А майору, терзаемому душевной болью, есть что сказать о его обожаемой, теперь покинутой навсегда Индии, и многое становится для Манди сюрпризом. Теперь майору более нет нужды притворяться и скрывать свое мнение, вот он и говорит, что смертельно оскорблен молчаливым попустительством, проявленным его страной при Разделе. Он обрушивает проклятия на головы этих мерзавцев в Вестминстере. Все происшедшее – их вина, включая и то, что они сделали с семьей Айи. Майор словно перекладывает собственную вину на их плечи. Кровавая резня, насильственное переселение, крах закона, порядка, центральной власти – следствия не национальной непримиримости, но пренебрежения, манипулирования, жадности, продажности и трусости английской колониальной администрации. Лорд Маунтбеттен, последний генерал-губернатор Индии, о котором ранее майор не говорил дурного слова, в пропитанной парами виски атмосфере маленькой каюты становится Шакалом. «Если бы этот Шакал не торопился с Разделом, зато поспешал с прекращением резни, он мог бы спасти миллион жизней. Два миллиона». Достается и Эттли, и сэру Стаффорду Криппсу. Они называли себя социалистами, но на самом деле были такими же снобами, как все остальные.

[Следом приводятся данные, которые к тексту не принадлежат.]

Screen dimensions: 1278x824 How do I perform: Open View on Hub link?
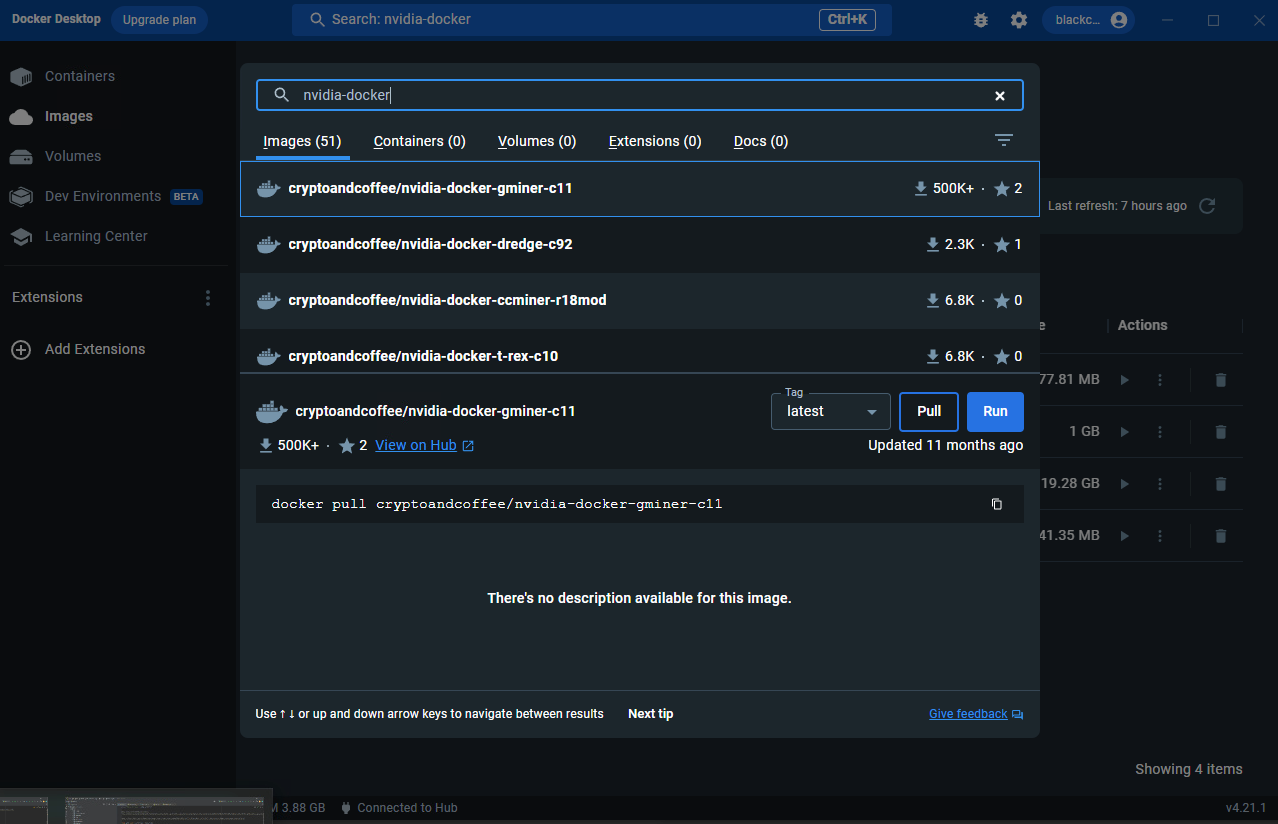[x=416, y=445]
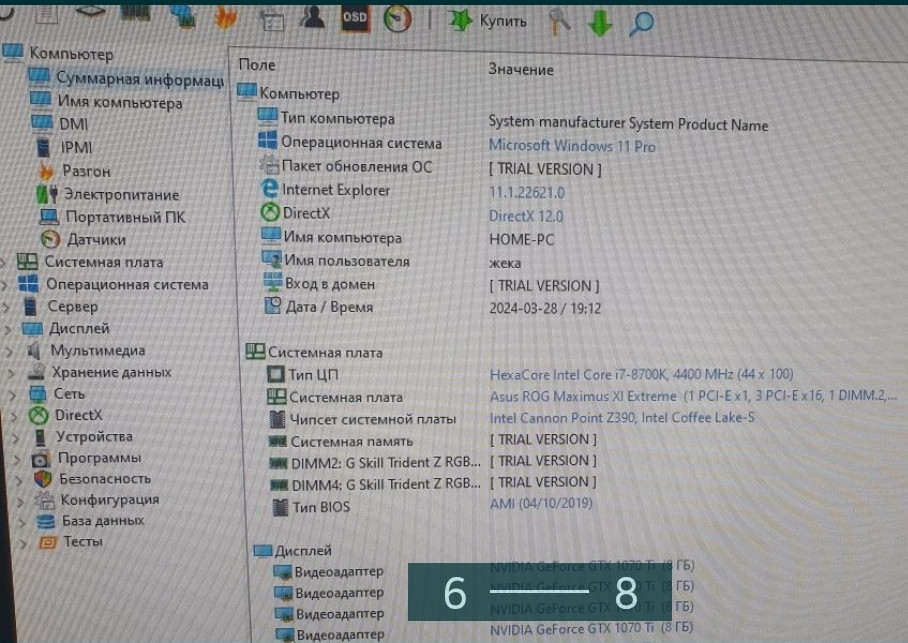
Task: Open the DMI item in the sidebar
Action: pyautogui.click(x=73, y=124)
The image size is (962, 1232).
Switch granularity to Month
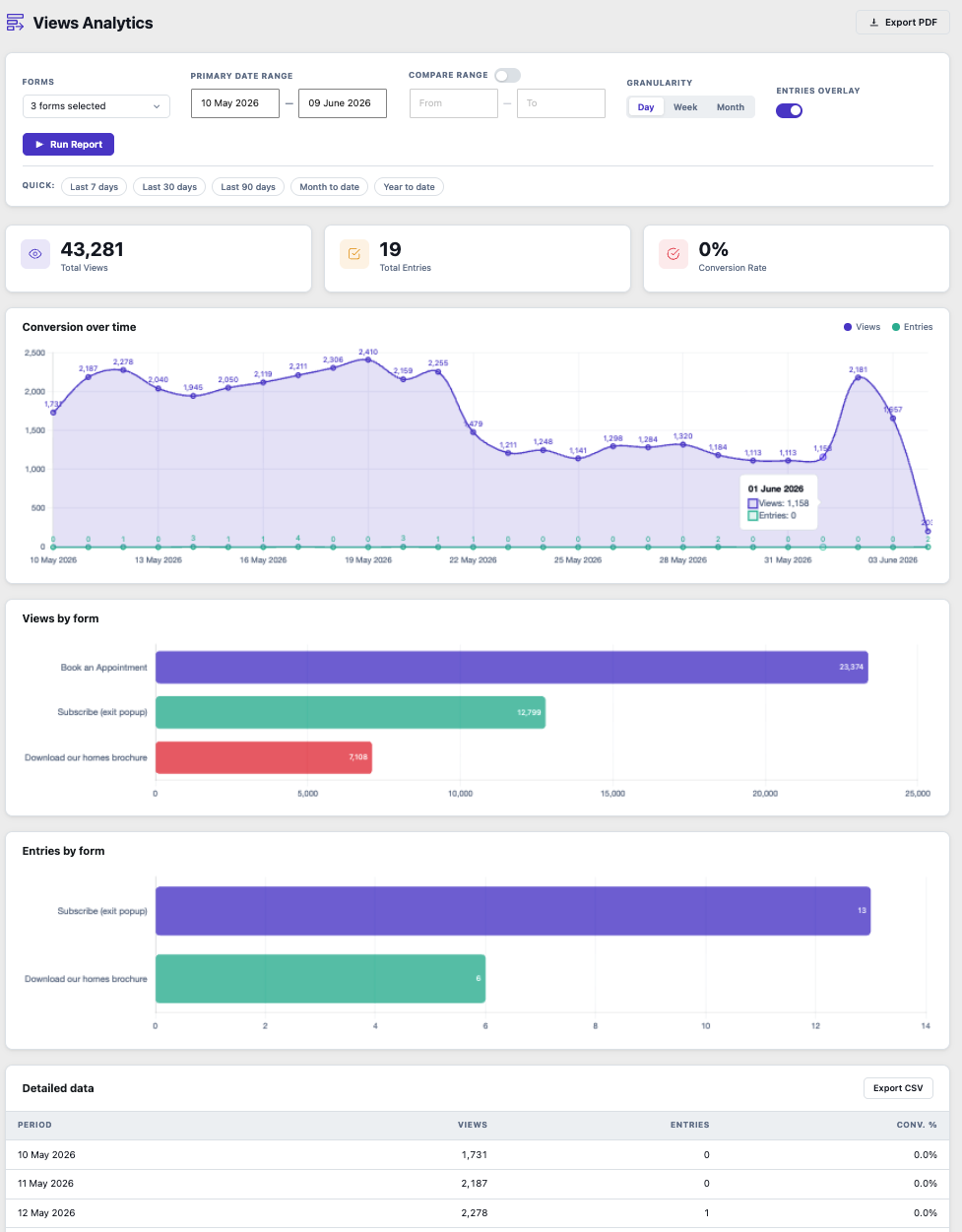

– Что же касается Уинстона Черчилля, если б ему дали волю, он бы натворил больше, чем все остальные, вместе взятые.
– И знаешь почему, малыш? Знаешь почему?
– Нет, сэр.
– Он думал, что индусы – стадо баранов, вот почему. Пори их, вешай, учи Библии. И чтоб я никогда не слышал от тебя хорошее слово об этом человеке, ты меня понял, малыш?
– Да, сэр.
– Дай мне виски.
Еретические выпады майора, возможно, не лишены интеллектуальных ограничений, но их воздействие на Манди в этот критический момент его жизни сравнимо со вспышкой молнии. Он вдруг видит Айю, которая, сцепив руки, стоит среди всех ее убиенных родственников. Он вспоминает докатывающиеся до него слухи о массовых убийствах, за которыми следовала не менее массовая месть. Так, значит, злодеями в той истории являлись англичане, не только индусы! Он вспоминает насмешки, которыми его, английского мальчика, осыпали Ахмед, Омар и Али. Слишком поздно понимает, что должен благодарить их, раз все ограничились только насмешками. Он видит Рами и удивляется, что ради любви она сумела преодолеть переполнявшее ее отвращение к нему. Изгнанный из страны, которую любит, раздираемый муками пубертатного периода, с каждым днем и ночью приближающийся к виноватой стране, которую никогда не видел, но должен называть родиной, Манди впервые в жизни сталкивается с радикальной переоценкой колониальной истории.